The Era of the 3V Data Mining

Data mining passed through a number of historical stages. The very first stage was the foundation of the independent field of data mining with the series of the Knowledge Discovery from Databases (KDD) workshops started in 1989 that later became the premier data mining conference. This stage refers to the first “V” of the data mining era we live in nowadays. This “V” refers to the “volume”.  Although the volumes of the data over two decades ago were small when compared to the current volumes of data, they were then big enough to challenge the traditional statistics and machine learning techniques and state-of-the-art hardware. The second “V” was linked to the second stage of the data mining historical development; the “velocity”. This stage referred to data stream mining, which is defined by the process of performing approximate data mining on high speed input data records [3]. We can trace the early developments in this area to the late 1990s [1], with maturity being reached in about a decade of continuous research with thousands of papers published. The last “V” stands for the “variety”. Variety is a more recent development in the data mining area that has been the outcome of the maturity in the field of storage and retrieval of semi-structured and unstructured data. This in turn has been an important development dealing with the increasing reliance on social media websites as important source of information.

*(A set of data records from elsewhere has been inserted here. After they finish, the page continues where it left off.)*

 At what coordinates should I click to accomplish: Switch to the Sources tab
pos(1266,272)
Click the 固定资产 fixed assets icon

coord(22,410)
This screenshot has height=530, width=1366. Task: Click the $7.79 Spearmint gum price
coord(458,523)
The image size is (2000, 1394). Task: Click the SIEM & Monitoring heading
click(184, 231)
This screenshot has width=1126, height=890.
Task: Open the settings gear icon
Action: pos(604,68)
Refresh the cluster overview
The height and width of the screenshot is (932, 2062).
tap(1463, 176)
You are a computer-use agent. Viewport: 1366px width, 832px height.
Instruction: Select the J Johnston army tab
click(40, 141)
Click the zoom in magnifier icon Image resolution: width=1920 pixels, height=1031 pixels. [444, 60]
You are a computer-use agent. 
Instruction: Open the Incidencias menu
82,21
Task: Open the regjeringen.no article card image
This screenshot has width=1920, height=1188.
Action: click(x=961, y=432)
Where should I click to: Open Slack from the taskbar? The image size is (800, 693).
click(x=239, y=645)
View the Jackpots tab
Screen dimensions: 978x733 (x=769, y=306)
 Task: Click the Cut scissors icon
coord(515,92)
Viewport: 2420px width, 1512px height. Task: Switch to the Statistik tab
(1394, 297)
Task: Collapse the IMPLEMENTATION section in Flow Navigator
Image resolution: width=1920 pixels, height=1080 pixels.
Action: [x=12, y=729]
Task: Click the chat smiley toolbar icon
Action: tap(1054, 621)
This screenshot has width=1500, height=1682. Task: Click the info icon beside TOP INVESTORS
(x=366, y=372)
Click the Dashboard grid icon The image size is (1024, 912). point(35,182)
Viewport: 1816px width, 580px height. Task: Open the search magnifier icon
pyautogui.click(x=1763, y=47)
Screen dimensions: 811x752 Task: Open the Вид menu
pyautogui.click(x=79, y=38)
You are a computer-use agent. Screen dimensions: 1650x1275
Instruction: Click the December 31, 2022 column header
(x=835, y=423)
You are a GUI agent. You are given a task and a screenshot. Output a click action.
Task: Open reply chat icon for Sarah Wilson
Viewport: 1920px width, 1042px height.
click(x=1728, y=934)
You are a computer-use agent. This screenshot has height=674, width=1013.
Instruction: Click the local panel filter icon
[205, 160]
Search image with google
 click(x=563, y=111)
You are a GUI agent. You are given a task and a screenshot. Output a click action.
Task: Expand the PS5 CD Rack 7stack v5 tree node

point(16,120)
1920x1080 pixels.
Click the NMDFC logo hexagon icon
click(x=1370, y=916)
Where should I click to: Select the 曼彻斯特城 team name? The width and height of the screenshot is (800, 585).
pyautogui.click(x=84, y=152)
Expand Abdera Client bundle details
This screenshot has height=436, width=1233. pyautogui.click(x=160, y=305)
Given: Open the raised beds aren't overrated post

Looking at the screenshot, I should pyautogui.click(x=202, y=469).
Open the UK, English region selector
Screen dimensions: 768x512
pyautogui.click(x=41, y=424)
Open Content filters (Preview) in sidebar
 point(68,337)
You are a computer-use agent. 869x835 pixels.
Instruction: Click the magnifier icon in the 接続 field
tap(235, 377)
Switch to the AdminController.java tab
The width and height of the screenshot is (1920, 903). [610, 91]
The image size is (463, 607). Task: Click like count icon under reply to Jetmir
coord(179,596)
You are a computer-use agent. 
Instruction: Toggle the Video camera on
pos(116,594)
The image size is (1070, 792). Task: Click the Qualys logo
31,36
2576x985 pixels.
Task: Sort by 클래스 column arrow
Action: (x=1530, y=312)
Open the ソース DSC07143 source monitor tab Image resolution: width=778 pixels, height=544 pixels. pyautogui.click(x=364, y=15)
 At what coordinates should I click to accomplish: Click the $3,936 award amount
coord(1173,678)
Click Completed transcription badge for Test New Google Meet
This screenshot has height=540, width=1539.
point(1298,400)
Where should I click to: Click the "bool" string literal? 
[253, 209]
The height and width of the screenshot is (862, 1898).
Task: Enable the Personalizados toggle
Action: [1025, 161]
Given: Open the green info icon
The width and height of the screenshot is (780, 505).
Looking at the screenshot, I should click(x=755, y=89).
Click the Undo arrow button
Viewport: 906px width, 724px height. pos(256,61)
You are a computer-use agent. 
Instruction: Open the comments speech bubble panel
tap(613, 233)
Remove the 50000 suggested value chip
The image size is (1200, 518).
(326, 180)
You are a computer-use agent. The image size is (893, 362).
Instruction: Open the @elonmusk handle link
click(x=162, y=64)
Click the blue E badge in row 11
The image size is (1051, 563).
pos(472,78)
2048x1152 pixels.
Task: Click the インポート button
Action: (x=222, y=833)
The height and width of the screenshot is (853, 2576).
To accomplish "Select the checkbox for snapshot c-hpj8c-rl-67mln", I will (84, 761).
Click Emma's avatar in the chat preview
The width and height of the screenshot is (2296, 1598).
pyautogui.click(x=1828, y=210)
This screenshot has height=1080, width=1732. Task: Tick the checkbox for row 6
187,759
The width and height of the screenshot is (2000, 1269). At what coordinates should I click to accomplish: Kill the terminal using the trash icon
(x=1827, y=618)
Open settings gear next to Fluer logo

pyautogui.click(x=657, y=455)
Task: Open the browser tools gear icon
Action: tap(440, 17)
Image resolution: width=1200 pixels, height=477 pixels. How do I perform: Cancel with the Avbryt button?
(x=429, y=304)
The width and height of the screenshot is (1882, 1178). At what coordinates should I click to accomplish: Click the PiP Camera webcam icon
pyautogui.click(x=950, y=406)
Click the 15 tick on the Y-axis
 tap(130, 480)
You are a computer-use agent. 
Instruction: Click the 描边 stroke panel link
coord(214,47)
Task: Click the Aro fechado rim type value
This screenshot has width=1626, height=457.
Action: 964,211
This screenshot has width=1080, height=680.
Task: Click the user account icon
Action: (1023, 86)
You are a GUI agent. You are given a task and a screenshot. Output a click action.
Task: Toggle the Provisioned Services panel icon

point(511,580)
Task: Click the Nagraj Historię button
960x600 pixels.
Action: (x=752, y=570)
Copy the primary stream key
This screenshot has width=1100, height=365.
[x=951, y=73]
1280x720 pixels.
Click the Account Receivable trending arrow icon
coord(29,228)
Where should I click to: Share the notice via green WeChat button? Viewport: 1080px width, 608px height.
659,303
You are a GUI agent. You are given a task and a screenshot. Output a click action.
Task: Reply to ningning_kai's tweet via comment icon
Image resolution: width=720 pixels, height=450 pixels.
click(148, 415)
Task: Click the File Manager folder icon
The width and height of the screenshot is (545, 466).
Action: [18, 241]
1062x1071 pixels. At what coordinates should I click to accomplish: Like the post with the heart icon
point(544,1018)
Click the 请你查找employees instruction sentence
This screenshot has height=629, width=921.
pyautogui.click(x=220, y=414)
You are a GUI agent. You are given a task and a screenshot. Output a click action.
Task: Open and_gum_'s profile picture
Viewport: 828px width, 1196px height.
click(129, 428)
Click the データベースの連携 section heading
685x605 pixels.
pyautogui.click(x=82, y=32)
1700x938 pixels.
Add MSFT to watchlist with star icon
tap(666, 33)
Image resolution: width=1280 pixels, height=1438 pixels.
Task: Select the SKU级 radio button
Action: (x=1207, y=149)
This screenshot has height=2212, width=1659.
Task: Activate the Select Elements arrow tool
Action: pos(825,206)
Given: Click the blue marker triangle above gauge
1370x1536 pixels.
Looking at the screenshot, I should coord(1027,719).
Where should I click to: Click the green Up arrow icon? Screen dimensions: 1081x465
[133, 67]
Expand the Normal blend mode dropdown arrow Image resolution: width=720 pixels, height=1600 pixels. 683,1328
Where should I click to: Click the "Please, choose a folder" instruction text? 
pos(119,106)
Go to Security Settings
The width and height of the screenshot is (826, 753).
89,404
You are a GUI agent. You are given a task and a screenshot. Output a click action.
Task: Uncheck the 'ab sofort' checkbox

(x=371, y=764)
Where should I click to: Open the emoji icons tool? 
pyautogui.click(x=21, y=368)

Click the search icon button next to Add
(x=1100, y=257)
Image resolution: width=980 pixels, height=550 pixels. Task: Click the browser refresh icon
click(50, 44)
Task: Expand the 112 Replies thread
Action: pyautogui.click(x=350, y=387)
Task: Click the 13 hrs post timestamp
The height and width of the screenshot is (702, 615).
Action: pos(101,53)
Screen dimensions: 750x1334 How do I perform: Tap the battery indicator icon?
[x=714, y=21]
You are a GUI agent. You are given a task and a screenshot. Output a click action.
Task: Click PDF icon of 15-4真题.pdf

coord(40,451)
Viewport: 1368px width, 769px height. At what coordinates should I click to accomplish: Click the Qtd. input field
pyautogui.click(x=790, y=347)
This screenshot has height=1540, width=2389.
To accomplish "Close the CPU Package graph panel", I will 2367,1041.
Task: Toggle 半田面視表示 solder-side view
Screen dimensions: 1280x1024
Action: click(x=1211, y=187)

The combination of the 3 Vs has been referred to as Big Data analytics. This combination is the third wave of developments in data mining [2]. Successful deployment of Big Data analytics will change the scale at which data were analysed, and digital humanities will be provided with tools that will mark its rise and success.

References
[1] Alon, N., Matias, Y., & Szegedy, M. (1996, July). The space complexity of approximating the frequency moments. In Proceedings of the twenty-eighth annual ACM symposium on Theory of computing (pp. 20-29). ACM.
[2] Cuzzocrea, A., & Gaber, M. M. (2013). Data science and distributed intelligence: recent developments and future insights. In Intelligent Distributed Computing VI (pp. 139-147). Springer Berlin Heidelberg.

[3] Gaber, M. M., Zaslavsky, A., & Krishnaswamy, S. (2005). Mining data streams: a review. ACM Sigmod Record, 34(2), 18-26.